DATA LISTING
━━━━
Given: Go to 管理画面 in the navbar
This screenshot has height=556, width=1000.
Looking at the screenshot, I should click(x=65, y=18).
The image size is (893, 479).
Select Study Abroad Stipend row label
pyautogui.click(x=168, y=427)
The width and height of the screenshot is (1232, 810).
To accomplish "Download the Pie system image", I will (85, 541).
━━━━
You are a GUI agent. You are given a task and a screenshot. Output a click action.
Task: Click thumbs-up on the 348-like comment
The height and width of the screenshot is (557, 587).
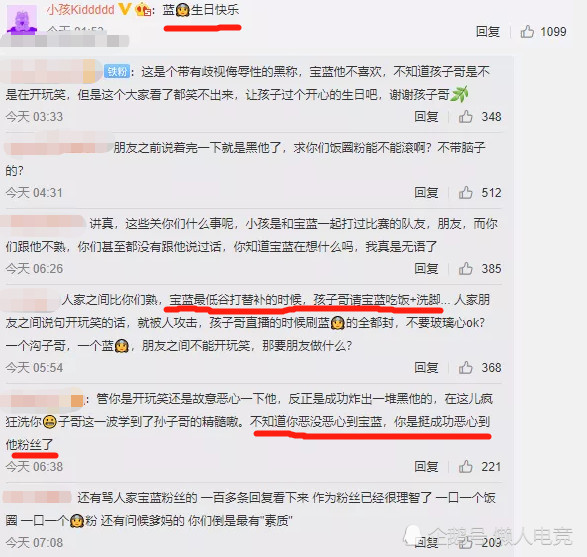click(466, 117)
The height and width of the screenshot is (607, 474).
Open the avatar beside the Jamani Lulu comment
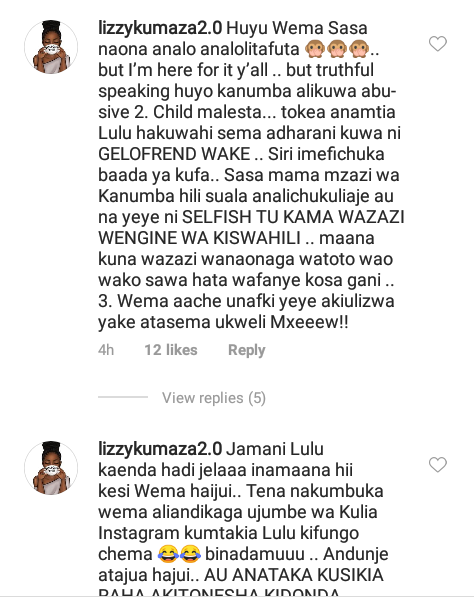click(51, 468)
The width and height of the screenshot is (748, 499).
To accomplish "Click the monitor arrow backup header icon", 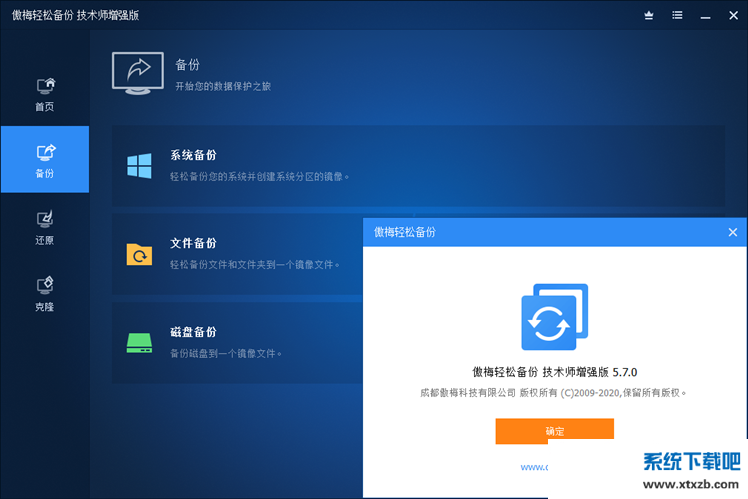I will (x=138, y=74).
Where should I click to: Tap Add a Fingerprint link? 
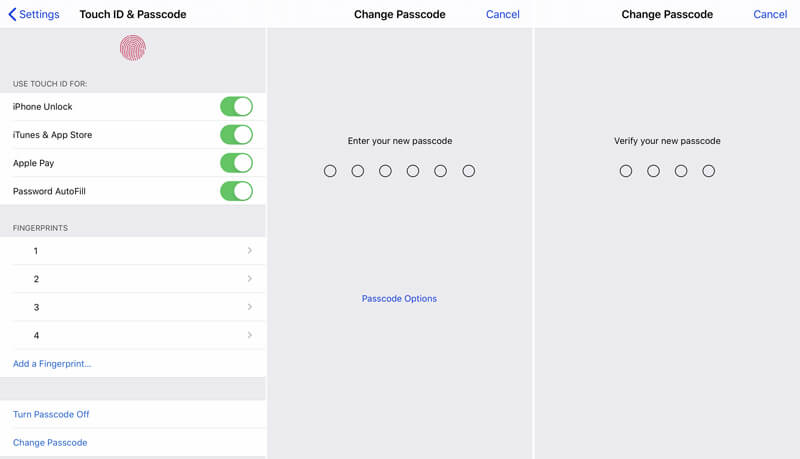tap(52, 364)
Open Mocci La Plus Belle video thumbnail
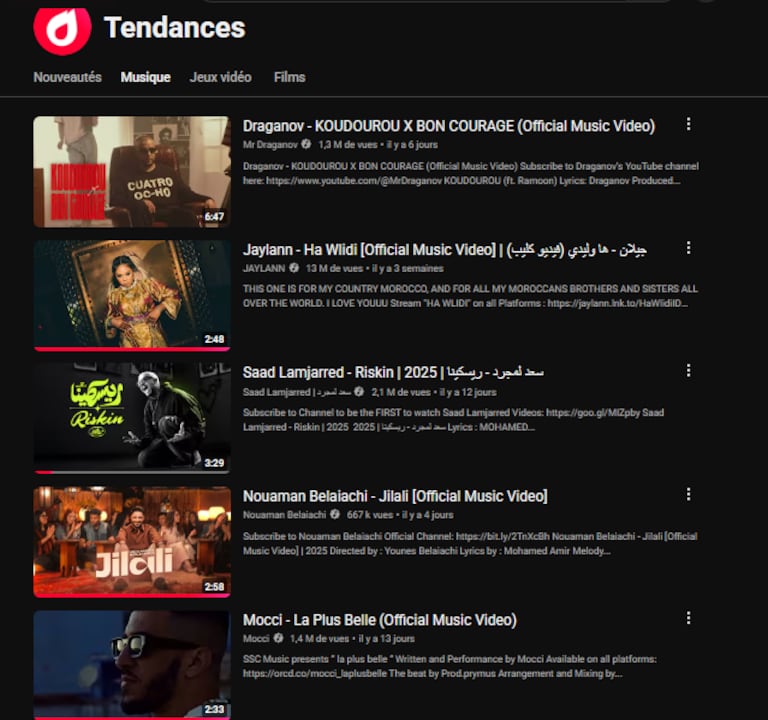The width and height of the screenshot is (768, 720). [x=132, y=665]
━━━━
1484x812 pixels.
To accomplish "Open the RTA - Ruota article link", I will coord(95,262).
━━━━
Scan the entries and show every line in which the word "image" is found.

The image size is (893, 479).
To accomplish "Download the Pie system image", I will (85, 541).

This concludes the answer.